The President has shared his thoughts on business tax reform.  It is only a general outline (25 pages) so it is difficult to draw any clear conclusion as to who are the winners and losers.  (The unstated goal of any tax reform plan is make us all feel like we are winners, but the hard numbers usually tell another story.)

“The President’s Framework For Business Tax Reform” (Framework) proposes the adoption of a lower C Corporation top rate.  At the same time, however, it proposes the elimination of some business “tax expenditures” (some would call them “loopholes”) in exchange for the lower rate.  It does not specify what those “tax expenditures” might be but the repeal of the Last In/First Out (LIFO) method of inventory accounting is used as an example.  There are so many credits and deductions that are considered tax expenditures we will just have to see which are chosen before you can determine what it means to your business, if you are doing business as a C Corporation.
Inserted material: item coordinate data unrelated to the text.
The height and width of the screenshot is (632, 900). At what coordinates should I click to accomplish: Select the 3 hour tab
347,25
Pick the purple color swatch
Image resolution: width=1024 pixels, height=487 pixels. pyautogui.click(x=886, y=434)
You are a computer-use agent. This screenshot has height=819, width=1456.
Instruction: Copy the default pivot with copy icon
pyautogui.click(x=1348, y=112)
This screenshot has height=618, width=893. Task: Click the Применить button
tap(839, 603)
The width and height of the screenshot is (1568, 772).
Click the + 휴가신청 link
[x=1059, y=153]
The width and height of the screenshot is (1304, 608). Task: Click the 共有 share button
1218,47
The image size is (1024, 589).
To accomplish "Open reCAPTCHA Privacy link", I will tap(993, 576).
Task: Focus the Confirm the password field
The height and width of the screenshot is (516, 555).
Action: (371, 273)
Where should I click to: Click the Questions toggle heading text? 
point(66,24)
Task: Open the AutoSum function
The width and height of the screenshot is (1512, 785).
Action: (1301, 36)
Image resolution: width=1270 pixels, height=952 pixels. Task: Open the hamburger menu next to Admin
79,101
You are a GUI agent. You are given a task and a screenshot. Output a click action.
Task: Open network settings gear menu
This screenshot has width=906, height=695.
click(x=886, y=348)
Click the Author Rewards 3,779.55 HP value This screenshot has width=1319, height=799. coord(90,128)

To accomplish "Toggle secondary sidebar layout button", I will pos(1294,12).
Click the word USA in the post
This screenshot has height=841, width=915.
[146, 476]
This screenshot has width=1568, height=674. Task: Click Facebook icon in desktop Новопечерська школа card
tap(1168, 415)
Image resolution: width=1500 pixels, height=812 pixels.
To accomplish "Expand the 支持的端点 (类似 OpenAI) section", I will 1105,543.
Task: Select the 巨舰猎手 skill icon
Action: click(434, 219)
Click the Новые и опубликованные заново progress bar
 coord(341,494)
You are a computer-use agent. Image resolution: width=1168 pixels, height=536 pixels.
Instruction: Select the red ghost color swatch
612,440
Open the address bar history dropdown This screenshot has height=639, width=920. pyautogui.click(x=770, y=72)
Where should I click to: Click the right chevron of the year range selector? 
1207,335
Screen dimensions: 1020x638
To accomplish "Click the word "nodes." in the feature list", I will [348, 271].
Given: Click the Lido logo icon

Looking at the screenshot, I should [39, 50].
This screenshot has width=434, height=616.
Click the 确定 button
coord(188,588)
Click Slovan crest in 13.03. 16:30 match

One the other hand, the future does not look as bright under the proposal for sole proprietorships, partnerships, and S Corporations.  There is no rate relief for those pass-through entities.  Most tax expenditures are not limited to use by businesses using certain tax structures, which adds up to the pass-through entities potentially ending up with a net increase in tax liability.

The Framework does offer two provisions specifically for small businesses.  The President’s proposal would allow small businesses to expense up to $1 million in investments and allow cash accounting on businesses with up to $10 million in gross receipts.

Whether the cash accounting proposal does anything for you depends on a lot of facts.  Currently there is one tax code section that allows businesses with $5 million or less in gross receipts to use cash accounting.  However, there also other sections that “override” that section that require you to use accrual accounting.  The biggest one is a section of the tax code that says if you are required to use inventory accounting in your business for tax purposes, you have to use accrual accounting.  At the same time, there are sections of the tax code and Internal Revenue Service administrative rules that allow you to cash accounting even though you have more than $5 million in gross receipts.  Confusing.  That’s why we have to have lawyers and accountants.

As we have previously reported, the President mentioned some help for manufacturers in his State of the Union.  The Framework expands on the nature of the help.  One item would be to increase the existing Domestic Production Activity Deduction (Internal Revenue Code Section 199).  Basically, Section 199 currently allows businesses to reduce their taxable income by nine percent for U.S. based activities.  Unfortunately, the President’s framework also calls for the definition of manufacturing to be tightened up and, as a result, some businesses would lose the ability to use DPAD.  We do not know what “tightened up” means, but, at least by definition, some suppliers in our industry currently qualify for relief under Section 199.